Start of Available data
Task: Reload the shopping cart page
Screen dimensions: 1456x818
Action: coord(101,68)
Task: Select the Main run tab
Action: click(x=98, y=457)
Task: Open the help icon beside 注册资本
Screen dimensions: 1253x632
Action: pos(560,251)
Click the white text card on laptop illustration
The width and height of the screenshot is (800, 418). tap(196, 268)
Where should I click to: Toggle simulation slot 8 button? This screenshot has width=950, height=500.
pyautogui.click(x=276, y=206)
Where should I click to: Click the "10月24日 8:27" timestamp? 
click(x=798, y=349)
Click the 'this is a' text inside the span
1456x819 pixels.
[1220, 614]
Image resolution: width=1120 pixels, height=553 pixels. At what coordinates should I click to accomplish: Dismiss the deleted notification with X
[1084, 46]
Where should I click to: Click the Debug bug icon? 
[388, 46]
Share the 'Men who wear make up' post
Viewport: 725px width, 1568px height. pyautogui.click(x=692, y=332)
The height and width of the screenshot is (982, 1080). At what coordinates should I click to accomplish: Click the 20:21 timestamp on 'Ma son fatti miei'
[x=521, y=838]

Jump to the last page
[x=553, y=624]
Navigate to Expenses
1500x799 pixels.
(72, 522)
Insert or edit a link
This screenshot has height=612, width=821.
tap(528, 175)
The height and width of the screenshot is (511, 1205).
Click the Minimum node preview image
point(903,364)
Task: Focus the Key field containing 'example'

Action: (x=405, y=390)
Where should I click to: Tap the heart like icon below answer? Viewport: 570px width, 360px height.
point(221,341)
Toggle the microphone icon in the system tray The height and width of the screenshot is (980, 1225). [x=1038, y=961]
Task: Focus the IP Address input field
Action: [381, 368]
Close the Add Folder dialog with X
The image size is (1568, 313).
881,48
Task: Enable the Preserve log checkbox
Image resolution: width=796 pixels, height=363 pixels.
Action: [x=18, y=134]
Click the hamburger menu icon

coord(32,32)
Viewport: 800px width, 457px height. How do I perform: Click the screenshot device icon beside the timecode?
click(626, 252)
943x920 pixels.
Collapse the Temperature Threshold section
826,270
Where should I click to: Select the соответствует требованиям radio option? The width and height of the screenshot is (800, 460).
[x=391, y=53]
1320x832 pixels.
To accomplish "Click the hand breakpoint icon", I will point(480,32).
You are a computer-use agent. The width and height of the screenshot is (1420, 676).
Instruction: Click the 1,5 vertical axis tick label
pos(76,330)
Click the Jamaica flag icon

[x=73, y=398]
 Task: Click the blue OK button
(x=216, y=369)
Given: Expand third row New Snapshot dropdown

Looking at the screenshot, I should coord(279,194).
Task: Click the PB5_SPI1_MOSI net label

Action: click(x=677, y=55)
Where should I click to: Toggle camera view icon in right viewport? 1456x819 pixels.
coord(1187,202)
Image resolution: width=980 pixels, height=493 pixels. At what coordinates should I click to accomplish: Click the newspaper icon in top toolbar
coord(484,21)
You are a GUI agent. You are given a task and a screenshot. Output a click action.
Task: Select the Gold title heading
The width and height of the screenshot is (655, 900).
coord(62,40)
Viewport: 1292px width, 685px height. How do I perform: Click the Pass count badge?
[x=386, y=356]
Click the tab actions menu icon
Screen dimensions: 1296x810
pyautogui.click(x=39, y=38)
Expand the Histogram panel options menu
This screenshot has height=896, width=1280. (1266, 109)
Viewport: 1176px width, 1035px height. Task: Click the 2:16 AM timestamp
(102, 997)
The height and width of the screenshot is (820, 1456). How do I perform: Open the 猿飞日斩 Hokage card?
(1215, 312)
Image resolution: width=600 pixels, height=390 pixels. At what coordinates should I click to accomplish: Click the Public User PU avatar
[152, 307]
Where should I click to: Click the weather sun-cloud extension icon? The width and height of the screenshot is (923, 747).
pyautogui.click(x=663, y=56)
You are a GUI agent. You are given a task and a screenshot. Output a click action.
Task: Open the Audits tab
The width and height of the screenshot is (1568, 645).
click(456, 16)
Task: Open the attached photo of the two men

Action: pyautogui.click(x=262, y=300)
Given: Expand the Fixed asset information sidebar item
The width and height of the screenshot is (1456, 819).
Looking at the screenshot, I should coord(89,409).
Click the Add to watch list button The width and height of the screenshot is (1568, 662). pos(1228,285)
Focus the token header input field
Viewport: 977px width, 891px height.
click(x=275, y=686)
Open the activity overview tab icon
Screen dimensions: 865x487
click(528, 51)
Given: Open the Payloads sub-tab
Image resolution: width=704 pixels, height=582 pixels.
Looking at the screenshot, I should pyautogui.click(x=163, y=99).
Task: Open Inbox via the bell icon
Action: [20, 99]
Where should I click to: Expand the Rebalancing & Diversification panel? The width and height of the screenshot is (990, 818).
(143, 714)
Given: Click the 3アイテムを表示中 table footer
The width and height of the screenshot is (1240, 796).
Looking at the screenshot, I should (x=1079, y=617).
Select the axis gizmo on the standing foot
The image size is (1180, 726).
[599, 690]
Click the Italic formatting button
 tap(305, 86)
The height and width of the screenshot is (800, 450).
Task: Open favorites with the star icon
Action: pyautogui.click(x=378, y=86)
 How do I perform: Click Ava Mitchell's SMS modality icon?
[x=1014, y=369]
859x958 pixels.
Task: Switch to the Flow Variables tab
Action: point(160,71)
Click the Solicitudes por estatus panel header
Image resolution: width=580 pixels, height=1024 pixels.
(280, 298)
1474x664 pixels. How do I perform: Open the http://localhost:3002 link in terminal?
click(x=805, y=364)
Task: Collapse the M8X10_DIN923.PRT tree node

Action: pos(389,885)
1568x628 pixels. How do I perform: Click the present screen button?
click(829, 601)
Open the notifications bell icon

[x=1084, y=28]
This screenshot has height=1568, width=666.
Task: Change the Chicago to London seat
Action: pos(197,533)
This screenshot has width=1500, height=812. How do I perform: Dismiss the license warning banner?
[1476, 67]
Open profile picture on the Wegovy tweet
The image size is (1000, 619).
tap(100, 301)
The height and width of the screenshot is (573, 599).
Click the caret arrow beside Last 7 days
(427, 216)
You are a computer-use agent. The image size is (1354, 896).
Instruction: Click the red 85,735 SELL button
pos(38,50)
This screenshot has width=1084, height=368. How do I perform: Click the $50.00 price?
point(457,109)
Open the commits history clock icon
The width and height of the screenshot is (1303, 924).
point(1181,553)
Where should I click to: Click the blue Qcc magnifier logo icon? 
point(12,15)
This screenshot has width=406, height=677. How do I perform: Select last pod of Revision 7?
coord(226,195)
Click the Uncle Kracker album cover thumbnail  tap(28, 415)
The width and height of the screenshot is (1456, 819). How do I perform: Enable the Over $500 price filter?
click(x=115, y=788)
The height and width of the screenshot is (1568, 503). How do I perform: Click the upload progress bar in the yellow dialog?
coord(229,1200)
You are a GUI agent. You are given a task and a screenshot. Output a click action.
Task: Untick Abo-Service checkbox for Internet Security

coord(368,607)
End of Available data
§ **Task prompt**
Above are some lines. Repeat exactly, and only, those from the line that has "Where should I click to: Toggle simulation" through the line that has "1320x832 pixels.".

§ **Written response**
Where should I click to: Toggle simulation slot 8 button? This screenshot has width=950, height=500.
pyautogui.click(x=276, y=206)
Where should I click to: Click the "10月24日 8:27" timestamp? 
click(x=798, y=349)
Click the 'this is a' text inside the span
1456x819 pixels.
[1220, 614]
Image resolution: width=1120 pixels, height=553 pixels. At what coordinates should I click to accomplish: Dismiss the deleted notification with X
[1084, 46]
Where should I click to: Click the Debug bug icon? 
[388, 46]
Share the 'Men who wear make up' post
Viewport: 725px width, 1568px height. pyautogui.click(x=692, y=332)
The height and width of the screenshot is (982, 1080). At what coordinates should I click to accomplish: Click the 20:21 timestamp on 'Ma son fatti miei'
[x=521, y=838]

Jump to the last page
[x=553, y=624]
Navigate to Expenses
1500x799 pixels.
(72, 522)
Insert or edit a link
This screenshot has height=612, width=821.
tap(528, 175)
The height and width of the screenshot is (511, 1205).
Click the Minimum node preview image
point(903,364)
Task: Focus the Key field containing 'example'

Action: (x=405, y=390)
Where should I click to: Tap the heart like icon below answer? Viewport: 570px width, 360px height.
point(221,341)
Toggle the microphone icon in the system tray The height and width of the screenshot is (980, 1225). [x=1038, y=961]
Task: Focus the IP Address input field
Action: [381, 368]
Close the Add Folder dialog with X
The image size is (1568, 313).
881,48
Task: Enable the Preserve log checkbox
Image resolution: width=796 pixels, height=363 pixels.
Action: [x=18, y=134]
Click the hamburger menu icon

coord(32,32)
Viewport: 800px width, 457px height. How do I perform: Click the screenshot device icon beside the timecode?
click(626, 252)
943x920 pixels.
Collapse the Temperature Threshold section
826,270
Where should I click to: Select the соответствует требованиям radio option? The width and height of the screenshot is (800, 460).
[x=391, y=53]
1320x832 pixels.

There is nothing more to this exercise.